Hello,
I've set up ClickHouse with 3 replicas for each table. I wrote an API for test purposes which queries the CH. CH is supposed to distribute all the queries but it did not work as expected. It is only querying the CH node which the API is connected. I checked users.xml, changed load balancing to 'in_order' from 'random', it still did not work. By the way data is being replicated accurately, there is no problem with that.
I can see the replicas when I query 'select * from system.clusters', it looks okay as well.
Here is my create table queries :
CREATE TABLE t1 on cluster 'c1' (custUInt32,ttUInt32) ENGINE = ReplicatedMergeTree('/clickhouse/tables/{layer}-{shard}/t1', '{replica}') ORDER BY cust
CREATE TABLE t1_dist on cluster 'c1' as t1 ENGINE = Distributed(c1, default, t1, rand());
Here is my select query :
select cust, count() as cnt
from t1_dist
where tt = 100
group by cust
Do I have to make any specific configuration for CH to distribute the queries?
did you try set prefer_localhost_replica = 0 ?
did you try
set prefer_localhost_replica = 0?
I set prefer_localhost_replica to 0 as you suggested but still no luck. Tried setting 'load_balancing' in users.xml to 'random' again, but it did not work as well.
Okay, so I've set prefer_localhost_replica to 0 on CLI, but it seems to not saving the setting. I closed the CLI and re-opened it to double check, I saw that 'prefer_localhost_replica' is re-set to 0.

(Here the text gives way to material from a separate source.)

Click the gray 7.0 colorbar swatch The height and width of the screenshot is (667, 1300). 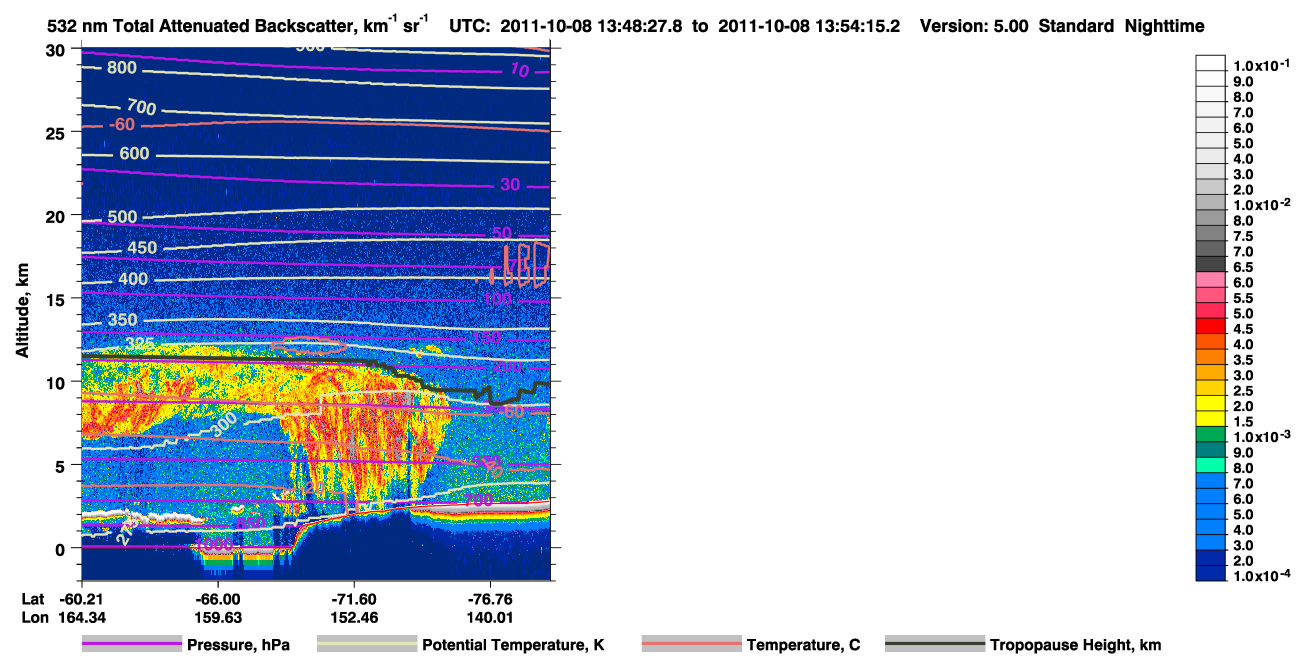(x=1210, y=250)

I have solved the issue by adding <prefer_localhost_replica>0</prefer_localhost_replica> line to users.xml. I will open a new issue about set prefer_localhost_replica = 0 is only being executed for the current session. If it is not the expected behaviour
it's a bad idea to send all queries through one server. You should use some load balancer in front of CH and query all nodes (round-robin or random). Try ha-proxy or ch-proxy (https://github.com/Vertamedia/chproxy).
It's bad for high availability.
It's bad for performance because you entrance node re-send a query to another node and download a query result and re-send the result -- double network overhead.
It's bad for performance because you entrance node -- initiator does all final aggregations for shards results -- so your initiator overloaded by CPU/RAM in comparison with all other nodes.
(Though sometimes it has sense if one node has more RAM than others).
it's a bad idea to send all queries through one server. You should use some load balancer in front of CH and query all nodes (round-robin or random). Try ha-proxy or ch-proxy (https://github.com/Vertamedia/chproxy).
It's bad for high availability.
It's bad for performance because you entrance node re-send a query to another node and download a query result and re-send the result -- double network overhead.
It's bad for performance because you entrance node -- initiator does all final aggregations for shards results -- so your initiator overloaded by CPU/RAM in comparison with all other nodes.
(Though sometimes it has sense if one node has more RAM than others).
Yes, we are thinking about using ha-proxy but I don't want to get to that stage without making sure of the cluster&replica setup. Thanks for the warning though. By the way round-robin is 'in_order' attribute in the settings right?
By the way round-robin is 'in_order' attribute in the settings right?
No. https://clickhouse.yandex/docs/en/operations/settings/settings/#load_balancing-in_order
the same order as they are specified in configuration
<replica>
<host>first</host><port>9000</port>
</replica>
<replica>
<host>second</host><port>9000</port>
</replica>
By the way round-robin is 'in_order' attribute in the settings right?
No. https://clickhouse.yandex/docs/en/operations/settings/settings/#load_balancing-in_order
the same order as they are specified in configurationSo you mean I should not let CH to distribute queries and query the nodes raund-robin with using ha-proxy or ch-proxy. So I will be querying the local tables instead of distributed ones, did I get you right?
By the way at the moment I am having another issue, when I restart a CH replica under load it does not resume to get queries and act like a cold replica. It resumes to get queries if I restart the CH on the server which my API is connected. Weird.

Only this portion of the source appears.